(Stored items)
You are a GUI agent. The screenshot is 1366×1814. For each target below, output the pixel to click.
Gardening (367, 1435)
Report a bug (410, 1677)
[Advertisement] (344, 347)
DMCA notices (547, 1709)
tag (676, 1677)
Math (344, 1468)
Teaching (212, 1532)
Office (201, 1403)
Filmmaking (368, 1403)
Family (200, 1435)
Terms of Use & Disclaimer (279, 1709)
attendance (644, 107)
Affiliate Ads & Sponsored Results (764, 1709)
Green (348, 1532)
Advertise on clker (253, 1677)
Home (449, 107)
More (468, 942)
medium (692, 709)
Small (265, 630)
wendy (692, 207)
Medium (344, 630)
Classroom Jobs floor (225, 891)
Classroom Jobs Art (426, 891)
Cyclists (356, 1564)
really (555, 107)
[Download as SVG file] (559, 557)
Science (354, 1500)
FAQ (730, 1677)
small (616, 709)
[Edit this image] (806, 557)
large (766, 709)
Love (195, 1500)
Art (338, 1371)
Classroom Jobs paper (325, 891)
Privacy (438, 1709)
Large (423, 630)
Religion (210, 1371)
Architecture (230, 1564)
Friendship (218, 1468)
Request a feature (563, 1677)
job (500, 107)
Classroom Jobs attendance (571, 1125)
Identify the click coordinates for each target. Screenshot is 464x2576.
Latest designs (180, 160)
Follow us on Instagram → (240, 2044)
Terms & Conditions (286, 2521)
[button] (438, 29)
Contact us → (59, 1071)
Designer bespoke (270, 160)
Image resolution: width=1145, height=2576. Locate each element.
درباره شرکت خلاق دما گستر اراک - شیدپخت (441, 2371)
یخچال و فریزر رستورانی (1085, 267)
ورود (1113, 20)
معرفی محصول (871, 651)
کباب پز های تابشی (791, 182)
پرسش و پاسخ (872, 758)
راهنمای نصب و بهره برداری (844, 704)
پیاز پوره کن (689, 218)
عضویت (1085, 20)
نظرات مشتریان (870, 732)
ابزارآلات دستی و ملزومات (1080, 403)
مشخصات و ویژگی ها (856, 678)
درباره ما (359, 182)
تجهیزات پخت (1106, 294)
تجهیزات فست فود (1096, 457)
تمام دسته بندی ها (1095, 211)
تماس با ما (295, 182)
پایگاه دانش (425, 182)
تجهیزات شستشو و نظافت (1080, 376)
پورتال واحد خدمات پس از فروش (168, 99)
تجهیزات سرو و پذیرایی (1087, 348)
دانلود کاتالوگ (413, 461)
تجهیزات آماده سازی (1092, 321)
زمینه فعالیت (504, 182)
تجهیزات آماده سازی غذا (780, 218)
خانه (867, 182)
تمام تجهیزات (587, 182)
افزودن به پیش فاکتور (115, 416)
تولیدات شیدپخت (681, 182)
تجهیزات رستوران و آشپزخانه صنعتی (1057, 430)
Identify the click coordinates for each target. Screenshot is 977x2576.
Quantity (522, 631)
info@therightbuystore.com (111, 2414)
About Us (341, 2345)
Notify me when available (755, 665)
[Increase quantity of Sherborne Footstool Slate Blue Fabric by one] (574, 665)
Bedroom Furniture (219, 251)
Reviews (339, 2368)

#### [Activity]
Give back exactly the lines above starting at the line where "زمینه فعالیت (504, 182)" appears and ending at the line where "Notify me when available (755, 665)" appears, both included, with no other lines.

#### [Response to the task]
زمینه فعالیت (504, 182)
تجهیزات آماده سازی غذا (780, 218)
خانه (867, 182)
تمام تجهیزات (587, 182)
افزودن به پیش فاکتور (115, 416)
تولیدات شیدپخت (681, 182)
تجهیزات رستوران و آشپزخانه صنعتی (1057, 430)
Identify the click coordinates for each target. Screenshot is 977x2576.
Quantity (522, 631)
info@therightbuystore.com (111, 2414)
About Us (341, 2345)
Notify me when available (755, 665)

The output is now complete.